DATA RECORDS:
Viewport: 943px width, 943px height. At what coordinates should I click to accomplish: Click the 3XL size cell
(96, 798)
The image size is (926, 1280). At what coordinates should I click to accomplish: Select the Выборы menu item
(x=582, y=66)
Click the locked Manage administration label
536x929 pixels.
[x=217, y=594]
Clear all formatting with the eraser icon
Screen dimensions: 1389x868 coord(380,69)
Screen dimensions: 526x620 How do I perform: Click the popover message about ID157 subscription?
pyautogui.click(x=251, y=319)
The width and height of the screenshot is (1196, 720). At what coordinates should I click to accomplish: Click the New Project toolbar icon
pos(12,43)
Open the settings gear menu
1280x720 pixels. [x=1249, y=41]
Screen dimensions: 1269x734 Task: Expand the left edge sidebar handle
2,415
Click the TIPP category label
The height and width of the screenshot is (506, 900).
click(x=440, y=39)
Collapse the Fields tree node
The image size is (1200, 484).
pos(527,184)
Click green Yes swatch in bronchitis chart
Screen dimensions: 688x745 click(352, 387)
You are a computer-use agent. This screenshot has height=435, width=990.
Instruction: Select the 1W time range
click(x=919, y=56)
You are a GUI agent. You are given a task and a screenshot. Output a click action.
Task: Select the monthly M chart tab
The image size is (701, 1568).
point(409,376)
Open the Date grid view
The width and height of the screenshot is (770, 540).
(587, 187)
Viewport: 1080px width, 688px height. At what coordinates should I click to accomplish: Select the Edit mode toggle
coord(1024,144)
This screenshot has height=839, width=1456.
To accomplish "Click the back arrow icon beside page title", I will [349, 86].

WHAT YOU ARE ASKED TO DO:
Would you reproduce, word for word, the lines from the one holding "Viewport: 1080px width, 688px" through the final line of the entries, both included?

THE COMPLETED TASK:
Viewport: 1080px width, 688px height. At what coordinates should I click to accomplish: Select the Edit mode toggle
coord(1024,144)
This screenshot has height=839, width=1456.
To accomplish "Click the back arrow icon beside page title", I will [349, 86].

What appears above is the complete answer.